Бросив на нас с Мелом неприязненный и не одобряющий взгляд, он все-таки не стал гнать нас прочь. В Лос-Анжелесе много бродяг. Но, как правило, они плохо видны в машинные стекла. В Лос-Анжелесе на дорогу смотрят лишь прямо, в лобовое стекло. Здесь избегают лишних движений. Для деловых, занятых своим бизнесом людей каждое движение стоит слишком много, чтобы тратить его впустую. Преуспевающие американцы не могут позволить себе такую роскошь — смотреть по сторонам. Поэтому я удивился, что Мел вообще увидел бродягу. Хотя его нельзя было не заметить….
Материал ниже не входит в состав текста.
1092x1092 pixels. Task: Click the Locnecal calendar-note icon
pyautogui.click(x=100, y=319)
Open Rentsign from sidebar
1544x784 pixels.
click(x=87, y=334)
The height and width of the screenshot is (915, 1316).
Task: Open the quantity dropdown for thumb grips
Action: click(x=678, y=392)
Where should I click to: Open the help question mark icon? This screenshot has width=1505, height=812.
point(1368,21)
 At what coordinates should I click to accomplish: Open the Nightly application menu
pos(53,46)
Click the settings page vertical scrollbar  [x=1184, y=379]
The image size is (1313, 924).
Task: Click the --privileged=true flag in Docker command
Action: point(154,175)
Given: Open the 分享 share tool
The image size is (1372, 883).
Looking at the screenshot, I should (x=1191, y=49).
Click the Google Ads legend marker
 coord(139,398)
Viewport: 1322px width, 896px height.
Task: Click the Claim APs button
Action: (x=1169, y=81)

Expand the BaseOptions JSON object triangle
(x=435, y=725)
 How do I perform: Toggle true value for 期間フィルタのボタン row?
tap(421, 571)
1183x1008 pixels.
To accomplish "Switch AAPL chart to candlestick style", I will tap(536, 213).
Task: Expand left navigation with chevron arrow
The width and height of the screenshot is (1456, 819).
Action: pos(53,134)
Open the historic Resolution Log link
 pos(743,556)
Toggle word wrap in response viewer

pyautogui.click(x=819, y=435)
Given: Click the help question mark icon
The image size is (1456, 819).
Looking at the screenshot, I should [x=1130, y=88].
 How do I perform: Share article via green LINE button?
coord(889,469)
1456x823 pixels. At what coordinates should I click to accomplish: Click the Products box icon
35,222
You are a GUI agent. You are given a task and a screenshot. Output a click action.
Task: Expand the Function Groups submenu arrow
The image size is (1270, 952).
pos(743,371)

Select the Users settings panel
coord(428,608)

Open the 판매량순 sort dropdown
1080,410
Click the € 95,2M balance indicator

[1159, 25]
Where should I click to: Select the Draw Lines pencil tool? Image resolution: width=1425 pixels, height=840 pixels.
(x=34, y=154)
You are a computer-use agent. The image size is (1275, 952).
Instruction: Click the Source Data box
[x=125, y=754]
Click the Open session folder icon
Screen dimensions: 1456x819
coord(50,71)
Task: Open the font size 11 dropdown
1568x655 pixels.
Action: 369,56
Он был ярким диссонансом даже в окружающей обстановке. Словно кость, застрявшая в горле. Наверное, он везде был не к месту, даже в картонном ящике на асфальте Нью-Йорка. Чтобы вместить его, на всей планете не могло существовать мест. И это было так же ясно, как и то, что он — русский…. Выдавал его не только ужасный славянский акцент. Во всей его фигуре, в глазах, в манере держать голову было что-то особенное, какая-то необыкновенная отчужденность и гордость, позволившие сразу определить его происхождение. Может, та невозможность вписаться в окружающую обстановку, которая не принимала его так же, как и он не мог ее принять. Он был чужим не только в чужой стране. Он был чужим во всем мире. И от того, как ясно и четко читалось это в его фигуре, с меня разом слетел хмель.